Exercise: Search the records below for the word "menu". Copy each line where it occurs.
BEGIN
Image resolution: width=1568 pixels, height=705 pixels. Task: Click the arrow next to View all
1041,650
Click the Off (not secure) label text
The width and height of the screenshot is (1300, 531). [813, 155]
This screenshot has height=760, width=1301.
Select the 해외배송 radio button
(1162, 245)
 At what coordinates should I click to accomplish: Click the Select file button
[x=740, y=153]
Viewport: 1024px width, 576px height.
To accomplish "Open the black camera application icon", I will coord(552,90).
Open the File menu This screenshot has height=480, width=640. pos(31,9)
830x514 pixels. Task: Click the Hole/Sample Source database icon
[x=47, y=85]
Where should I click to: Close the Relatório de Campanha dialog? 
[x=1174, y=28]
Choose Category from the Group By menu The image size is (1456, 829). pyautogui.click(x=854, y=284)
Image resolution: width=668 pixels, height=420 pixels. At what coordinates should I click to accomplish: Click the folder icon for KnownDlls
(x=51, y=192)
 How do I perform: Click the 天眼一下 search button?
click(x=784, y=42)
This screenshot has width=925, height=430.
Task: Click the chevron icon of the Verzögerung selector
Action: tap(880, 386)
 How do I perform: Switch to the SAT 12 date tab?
END
Answer to the problem:
Open the File menu This screenshot has height=480, width=640. pos(31,9)
Choose Category from the Group By menu The image size is (1456, 829). pyautogui.click(x=854, y=284)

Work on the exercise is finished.